When I’m convinced there is no trace of irony in her tone, I ask her what she does about head lice. “We always go to the woman in Primrose Hill,” she explains apologetically. The only cloud on the horizon is the imminent arrival of her husband. The evening he is due to fly in, she offers to baby-sit and suggests we go out for dinner in Pollensa in the kind of way that means it could be a deal-breaker if we don’t. She even offers us her hire car.
“I’ll drive,” says Husband on a Short Fuse in the deep, gravelly voice he adopts when confronted with manly activities such as barbecuing and taking out the rubbish. “Right-hand side, right-hand side,” I say, as we turn from a rough track onto the main road. “I know, I know,” he mutters.
We turn into Pollensa and I suggest we park the car and walk to the restaurant up the hill in the old part of the village. “It will be much easier,” I say. “The streets get very narrow and curvy.

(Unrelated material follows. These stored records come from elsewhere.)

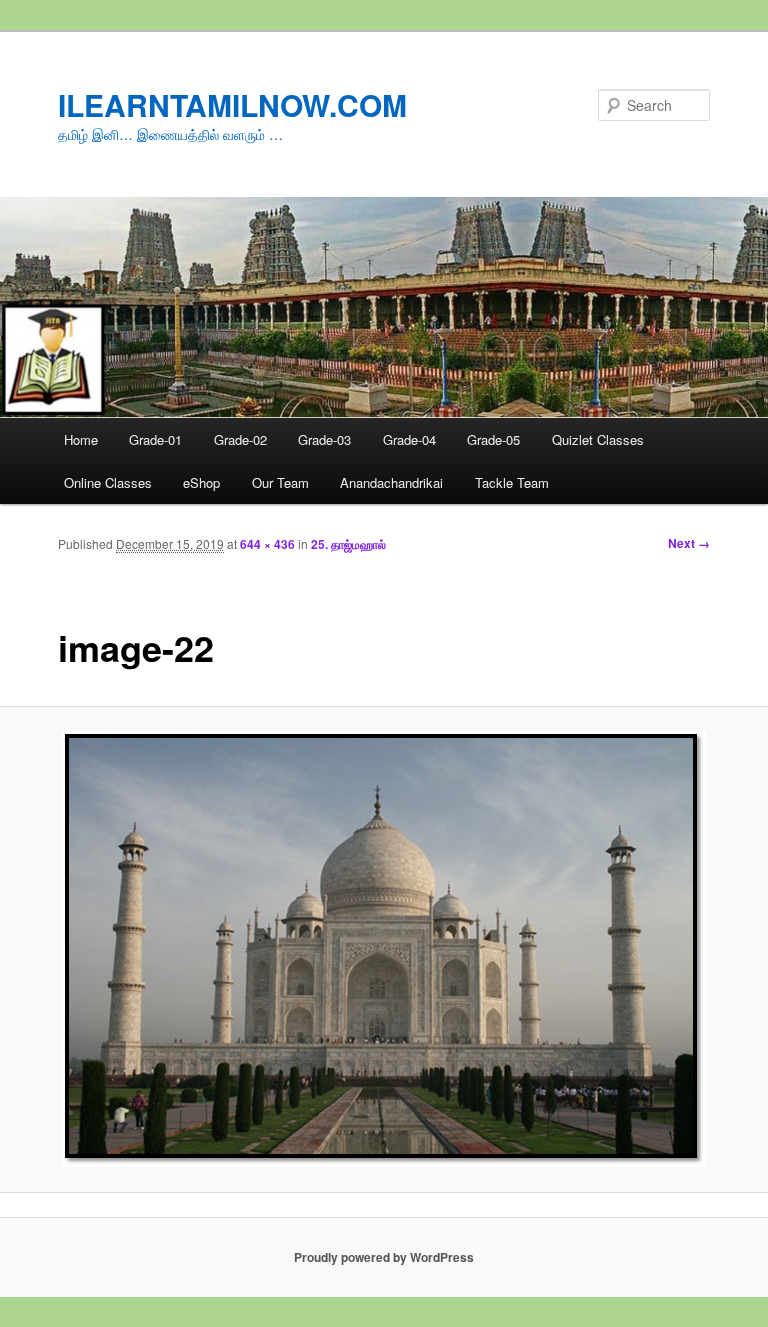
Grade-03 (324, 439)
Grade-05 (493, 439)
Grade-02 (240, 439)
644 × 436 (267, 544)
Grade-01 (155, 439)
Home (81, 439)
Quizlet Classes (598, 439)
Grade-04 (409, 439)
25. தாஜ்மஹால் (348, 544)
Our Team (280, 482)
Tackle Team (512, 482)
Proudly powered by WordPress (384, 1257)
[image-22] (384, 949)
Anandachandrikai (391, 482)
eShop (201, 482)
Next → (689, 543)
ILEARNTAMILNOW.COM (232, 104)
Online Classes (108, 482)
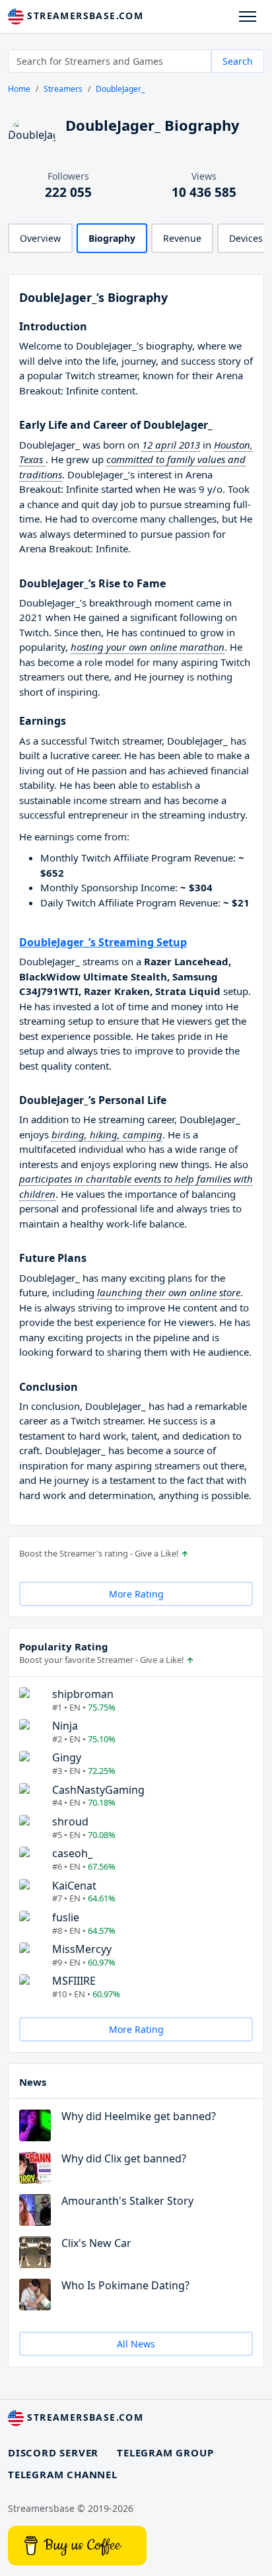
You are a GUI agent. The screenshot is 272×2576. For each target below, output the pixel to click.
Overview (40, 238)
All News (136, 2343)
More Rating (136, 1594)
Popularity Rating (63, 1646)
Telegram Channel (63, 2474)
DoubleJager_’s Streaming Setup (103, 942)
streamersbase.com (83, 15)
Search (237, 61)
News (32, 2081)
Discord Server (53, 2452)
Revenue (182, 238)
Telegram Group (165, 2452)
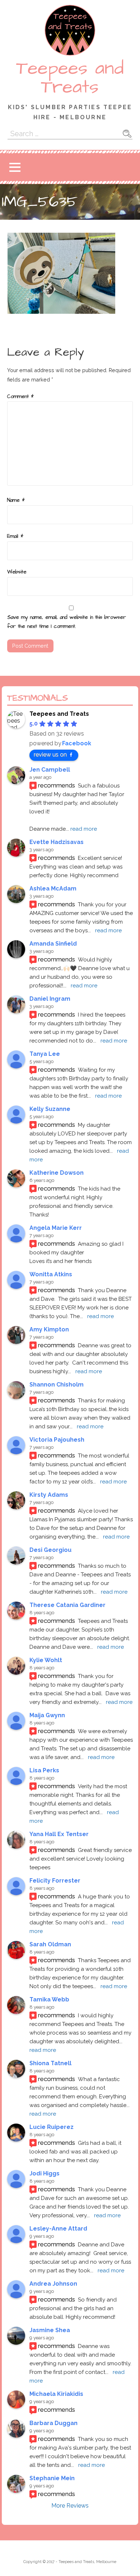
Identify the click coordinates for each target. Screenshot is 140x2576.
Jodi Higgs (44, 2173)
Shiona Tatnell (50, 2063)
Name (16, 500)
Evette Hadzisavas (56, 842)
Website (17, 572)
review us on (50, 754)
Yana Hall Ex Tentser (59, 1834)
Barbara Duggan (53, 2423)
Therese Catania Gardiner (67, 1605)
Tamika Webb (49, 1999)
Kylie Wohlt (45, 1660)
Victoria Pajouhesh (56, 1439)
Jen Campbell (49, 769)
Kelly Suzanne (49, 1109)
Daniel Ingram (49, 998)
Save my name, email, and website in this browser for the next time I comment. (66, 622)
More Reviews (70, 2505)
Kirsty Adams (48, 1494)
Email (15, 536)
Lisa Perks (44, 1770)
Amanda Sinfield (53, 943)
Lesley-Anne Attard (58, 2228)
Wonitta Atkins (50, 1274)
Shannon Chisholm (56, 1384)
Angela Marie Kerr (55, 1227)
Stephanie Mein (52, 2478)
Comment (20, 396)
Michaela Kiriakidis (56, 2393)
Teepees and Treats (70, 77)
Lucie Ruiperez (51, 2127)
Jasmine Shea (49, 2330)
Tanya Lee (44, 1053)
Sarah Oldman (50, 1944)
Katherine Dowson (56, 1172)
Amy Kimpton (49, 1329)
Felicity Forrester (54, 1880)
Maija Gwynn (47, 1715)
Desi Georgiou (50, 1549)
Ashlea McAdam (52, 888)
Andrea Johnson (53, 2283)
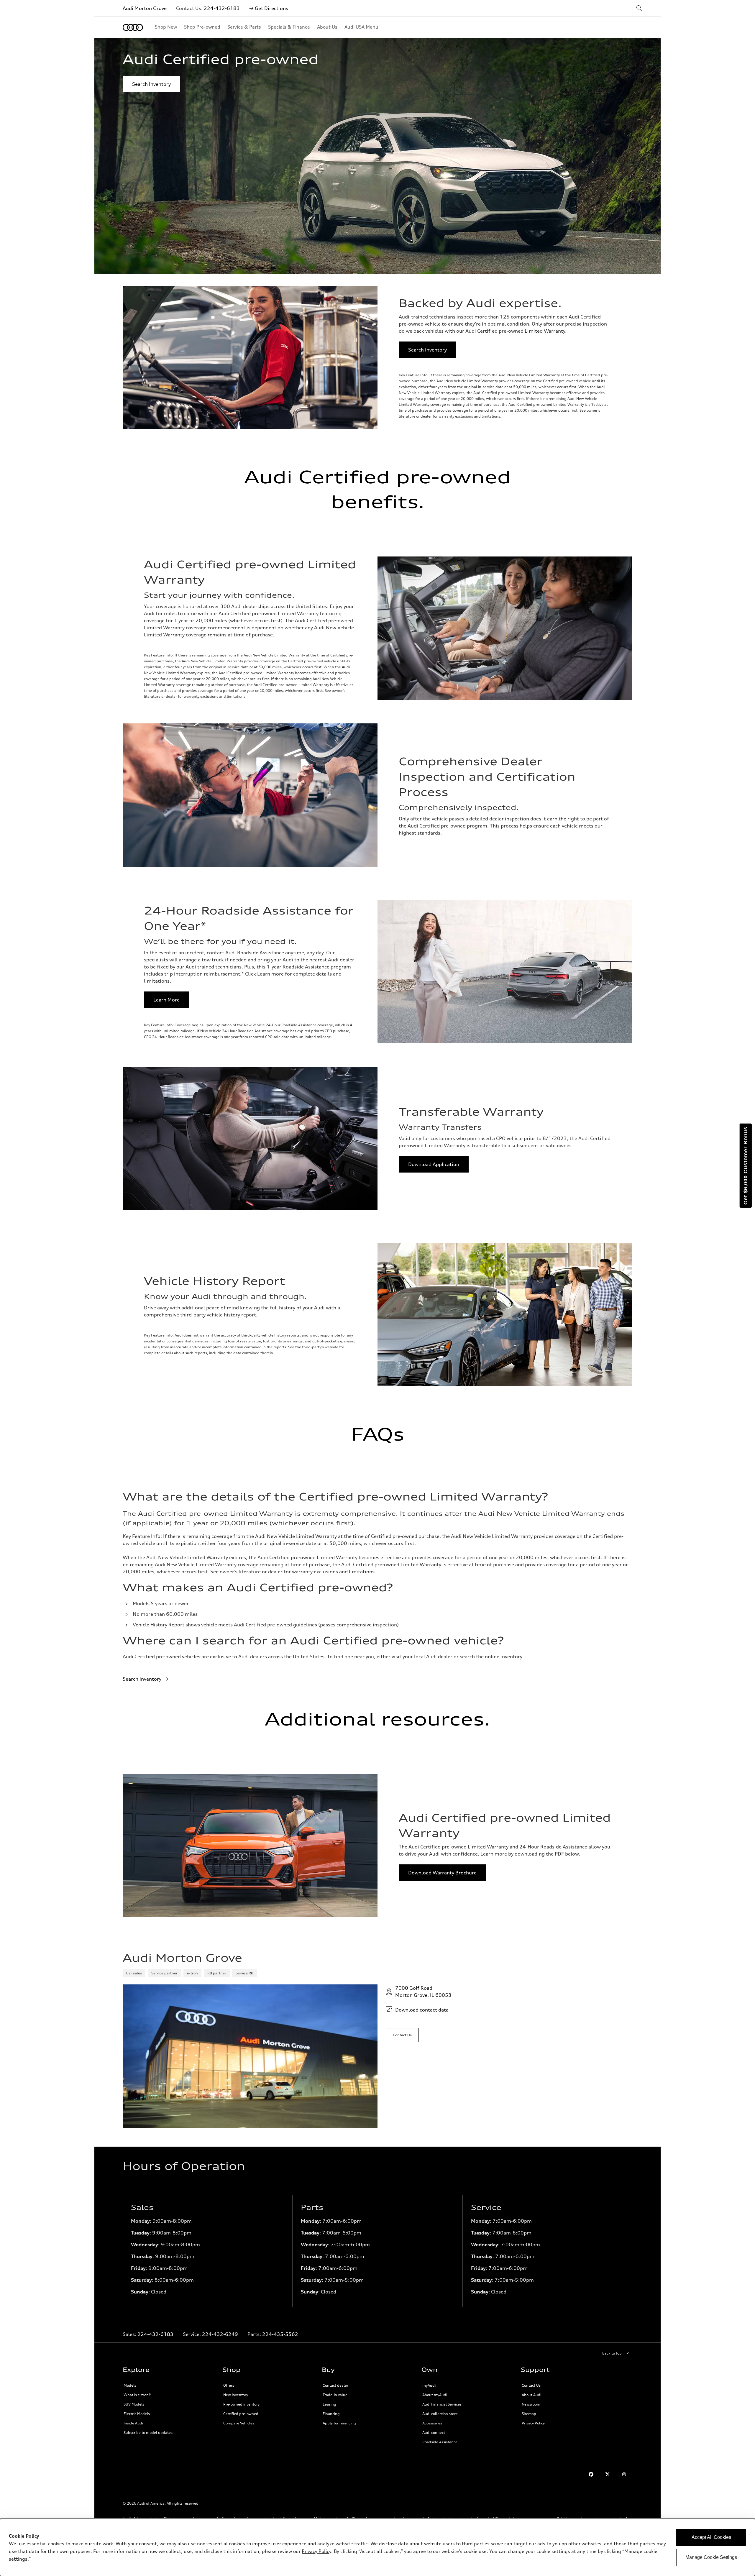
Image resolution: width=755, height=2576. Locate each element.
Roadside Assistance (439, 2442)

And it’s steep. There could be clutch-control issues.” “Lucy, are you suggesting that I can’t handle the Spanish road system?” he asks. “Yes,” I say.
We drive through the village in silence. I tell him to take a right and he takes a left. I open the electric window. He closes it. I turn up the air con. He turns it down. But any feelings of anger dissipate as the road starts to taper dramatically. Husband on a Short Fuse clenches his teeth and continues until the road is so narrow that the wing mirrors actually touch the sides of the houses. “Like a cork in a bottle,” I say. He tries to open the door of the car, but there’s no space to get out. He tries to reverse, but the car scrapes ominously along the side of the house. The owners come to the front door, but they can’t get out because our car blocks their route. “OK, Lucy, you were right,” he concedes.